Eine Akademie gegen Gewalt

Kampfkunst/- pädagogik setzt auf Disziplin und Freude am Sport

Buchheim (bt). Der Verein Traditionelle Asiatische Kampfkünste (TAK) eröffnete an der Arnsbergstraße seine Akademie für Kampfkunst und Kampfkunstpädagogik. Die Initiative fand helles Interesse bei Oberbürgermeister Jürgen Roters. 

Trainer Ramazan Saglam, Vereinsvorsitzender Oktay Akin und die katholische Krankenhausseelsorgerin Dorothee Schuld freuten sich über sein waches Interesse gegen den Gewaltfundamentalismus in Köln.
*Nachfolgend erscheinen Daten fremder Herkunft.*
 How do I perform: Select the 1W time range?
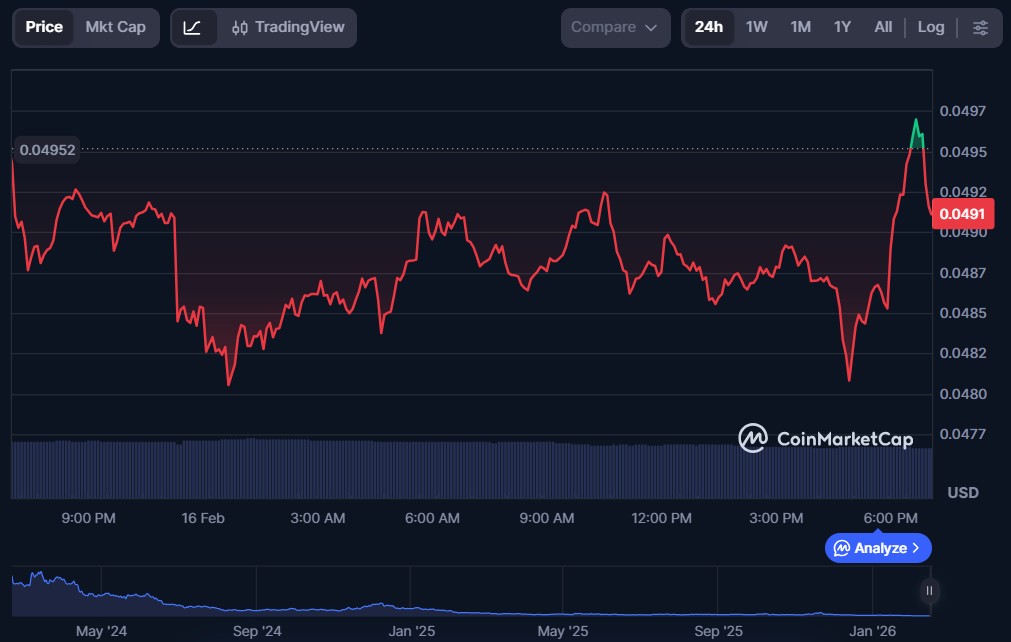(757, 28)
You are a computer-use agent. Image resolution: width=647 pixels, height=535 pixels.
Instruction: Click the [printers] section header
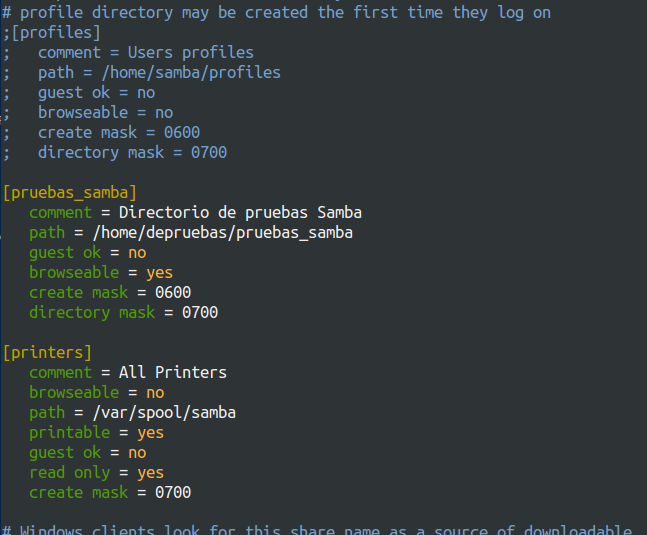point(47,353)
Ein neuer Box­ring in dem ehemaligen Teppichlager und der jetzt aufwändig gestalteten Trainingshalle wurde bei dieser Gelegenheit der Öffentlichkeit vorgestellt und damit die vereinseigene Kampfkunstarena eingeweiht.
"Wir wollen Kinder und Jugend­liche für und in der Gesell­schaft stärken. Dafür müssen wir sie in den Mittelpunkt stellen und gemeinsam mit ihnen ihre Ziele erreichen. Ihnen wird vermittelt, respektvoll und positiv mit anderen umzugehen. Dabei setzen wir auf Disziplin und Freude am Sport", erläuterte der langjährige Vorsitzende des Vereins Oktay Akin. "Die Jugendlichen haben die gesellschaftlichen Spielregeln oft verlernt. Wir möchten mit der TAK-Akademie nicht nur einen sportlichen, sondern auch einen gemeinnützigen Beitrag zu einem Miteinander bringen", fügte Cheftrainer Ramazan Saglam hinzu. "Wir brauchen dringend mehr Multiplikatoren für unsere Zielgruppen. Außerdem wollen wir ein Gütesiegel 'Sauberer Kampfsport' erarbeiten und als erstes an uns selbst anwenden" ergänzte die ehrenamtliche Freiwilligenmanagerin des Vereins Dorothee Schuld.